Example 2: Good Skill

SKILL.md:

---
name: Generating Changelog Entries
description: Creates standardized changelog entries from git commits following Keep a Changelog format with semantic versioning categories
---

# Generating Changelog Entries

Creates changelog entries in Keep a Changelog format from git commit history.

## Workflow

1. Review git commits since last release
2. Categorize commits:
   - **Added**: New features
   - **Changed**: Changes to existing functionality
   - **Fixed**: Bug fixes
3. Format as markdown under appropriate headings
4. Include commit hashes as references

## Output Format

\`\`\`markdown
## [Version] - YYYY-MM-DD

### Added
- New feature description [abc123]

### Fixed
- Bug fix description [def456]
\`\`\`

## Validation

Ensure:
- All commits are categorized
- Date is in YYYY-MM-DD format
- Version follows semantic versioning
- Each entry includes commit hash

Review:

## Skill Review: Generating Changelog Entries

### Strengths
- **Clear name**: Gerund form, specific task
- **Excellent description**: Specific format (Keep a Changelog), includes key terms (semantic versioning, categories)
- **Concrete workflow**: Clear categorization with examples
- **Output format**: Specific format with example
- **Validation included**: Clear checklist for verification
- **Appropriate length**: Concise, focused, under 500 lines

### Suggestions
- Consider adding an example section showing sample commits → output transformation
- Could mention how to handle commits that don't fit standard categories (e.g., docs, chores)

### Overall Assessment
Excellent skill. Follows all best practices. Ready to use. The minor suggestions are optional enhancements.

Reviewing Your Own Skills

Self-review checklist:

  1. Wait before reviewing: Review skills after a break, not immediately after writing
  2. Test with Claude: Actually use the skill and see if it works as intended
  3. Check against checklist: Use the complete review checklist above
  4. Read aloud: Unclear writing becomes obvious when read aloud
  5. Compare to examples: Does it match the quality of the example skills?
  6. Ask key questions:
    • Would Claude find this skill when needed?
    • Are the instructions clear enough to follow?
    • Is there enough information but not too much?
    • Can success be verified?

Review Anti-Patterns

Avoid these when reviewing:

Anti-Pattern 1: Accepting Vague Descriptions

# Don't accept this
description: Utility for processing data

# Require this level of specificity
description: Transforms CSV sales data to quarterly JSON reports with revenue calculations and trend analysis

Anti-Pattern 2: Overlooking Missing Validation

Every skill needs validation steps. Don't approve skills without them.

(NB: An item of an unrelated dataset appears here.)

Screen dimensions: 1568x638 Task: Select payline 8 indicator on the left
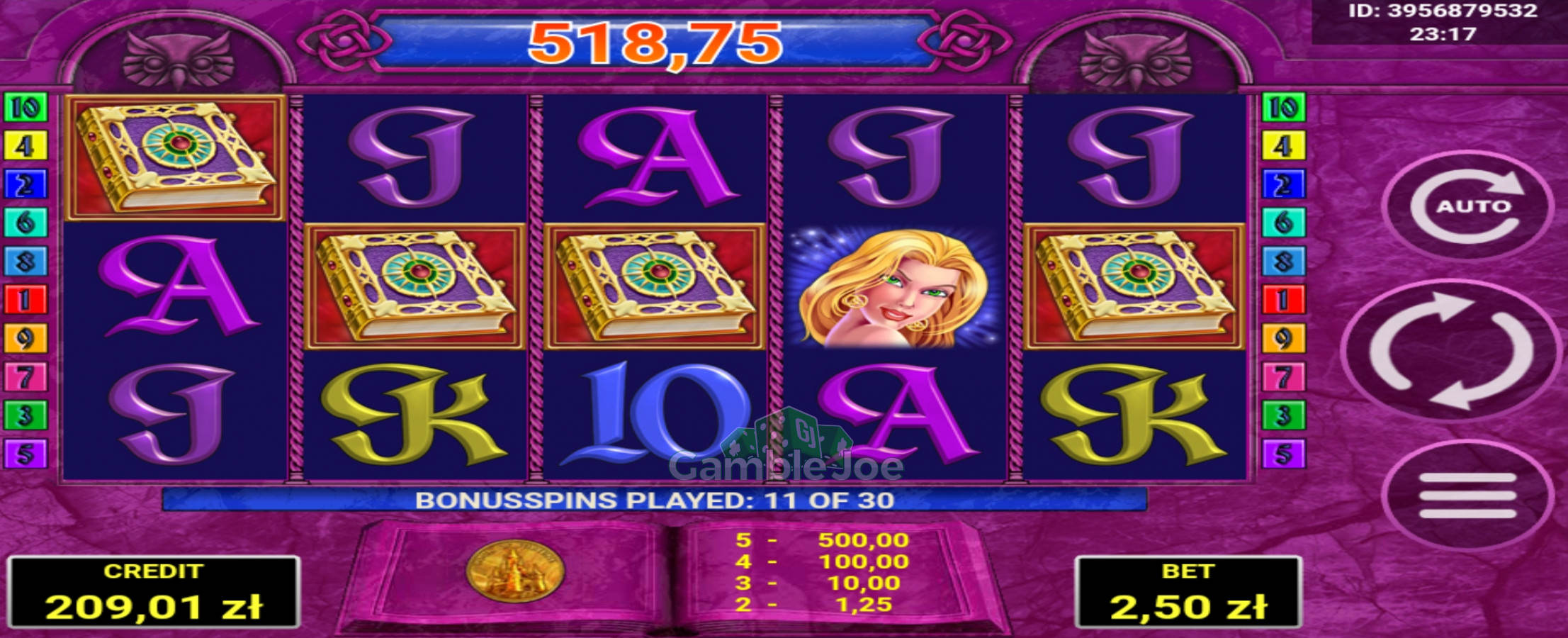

Anti-Pattern 3: Accepting Monolithic Skills

Skills over 500 lines need progressive disclosure. Don't accept:

skill/
└── SKILL.md (800 lines)

Require:

skill/
├── SKILL.md (200 lines)
└── reference/
    └── detailed-guide.md (600 lines)

Anti-Pattern 4: Ignoring Ambiguity

Don't overlook vague instructions like "Process appropriately" or "Handle correctly". Require specificity.

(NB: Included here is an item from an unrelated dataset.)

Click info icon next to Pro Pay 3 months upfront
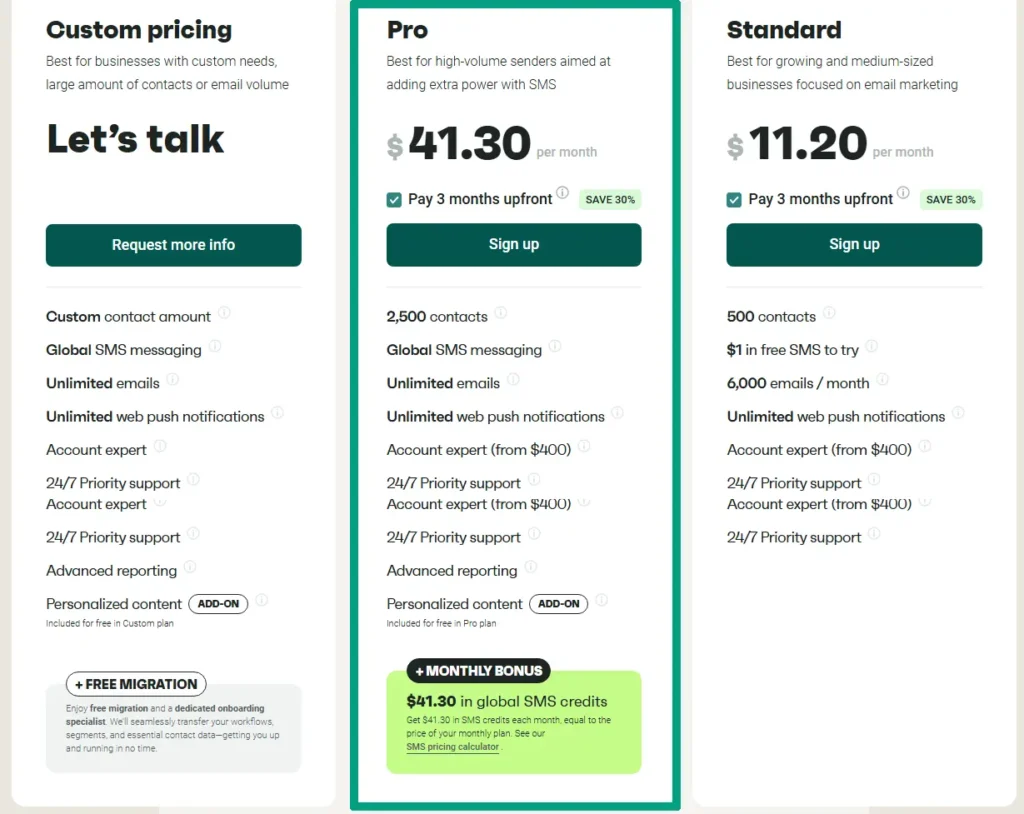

Anti-Pattern 5: Skipping Real-World Testing

Don't approve skills based only on reading. Test them with Claude on actual tasks.

Quick Review Reference

Use this quick reference during reviews:

Name: Gerund form? Specific? ✓ Description: Under 1024 chars? Key terms? Third person? ✓ Length: SKILL.md under 500 lines? ✓ Examples: Concrete? Helpful? ✓ Validation: Steps included? ✓ Clarity: Unambiguous? Actionable? ✓ Freedom: Appropriate for task type? ✓ Organization: Logical structure? ✓ Scripts: Documented? Error handling? ✓ References: Valid? Clear purpose? ✓

Conclusion

Effective skill review ensures:

  • Skills are discoverable when needed
  • Instructions are clear and actionable
  • Examples are concrete and helpful
  • Validation steps ensure correctness
  • Organization supports maintainability
  • Content is concise and focused

Use this guide systematically to review skills and provide constructive, specific feedback that improves skill quality.